Mini-Lounge für stressgeplagte Großsdtädter
Inzwischen ist mit zeitgemäßen Retuschen die dritte Cube-Generation am Start. Mit einem Aufmaß von knapp 1,70 Meter, serienmäßigen Panoramadach und gemütlich gefederten Sitzen will der neue Nippon-Würfel für ein Wohlfühl-Ambiente sorgen. Mehr noch. Nissans Marketing-Strategen preisen das mobile City-Loft als entspannende Mini-Lounge, die ihre seine Insassen selbst in der Rushhour den Widrigkeiten des hektischen Alltags enthebt.
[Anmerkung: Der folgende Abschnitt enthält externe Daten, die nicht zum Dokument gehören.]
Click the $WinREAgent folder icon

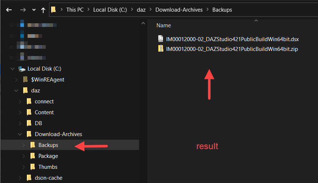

Das Heck des putzigen Kastenwagens präsentiert sich mit großer Klappe, die sich wie eine Kühlschranktür öffnen lässt. Ungewöhnlich ist auch die asymmetrische Heckpartie, die sich durch das an einer Seite weit um die Ecke gezogene Rückfenster ergibt. Jetzt laufen im Rechtslenker-Land Japan auch spiegelverkehrte Cube-Versionen von den Montagebändern. Denn Nissan will seine coole Kiste demnächst auch auf Europas Straßen platzieren. Ob auch Europa auf den Entschleunigungs-Würfel gewartet hat, wird sich zeigen. Mit einem Basispreis von 18.000 Euro ist das automobile Designer-Stück nicht gerade ein Schnäppchen. Und wer sich in Sachen Kultstatus mit einem Mini messen will, müsste im Innenraum eigentlich mit standesgemäßerer Haptik punkten. Hier zeigten sich die Japaner nicht wirklich ambitioniert. Und auch in punkto Einrichtungs-Details wurde nicht gerade geklotzt. Bequeme Polster, praktische Klemmgummis in den Türen und eine weiche Teppichmatte auf der Armaturentafel, die Handy und ipod einen kuscheligen - aber wenig bremssicheren - Platz bietet. Für "Lounge-Atmosphäre" reicht das sicher nicht.
Der Cube will auffallen
2000 Cube-Einheiten will Nissan im ersten Jahr an die Kundschaft in Deutschland bringen. Hochgegriffen ist das sicher nicht. Doch selbst wenn aus Cube hierzulande kein Bestseller wird, steht zumindest fest, mit seinem ungewöhnlichen Design hebt sich der Wagen von der automobilen Masse ab. "Cube wir auffallen. Cube wird polarisieren", ist sich Nissan-Designer John Sahs sicher. Und das, findet der Japaner, sei auch gut so. Denn in jedem Fall bringe das Würfel-Auto Farbe ins Nissan-Portfolio und das werte das Image der Marke auf, wovon letztlich die gesamte Modellpalette profitiere.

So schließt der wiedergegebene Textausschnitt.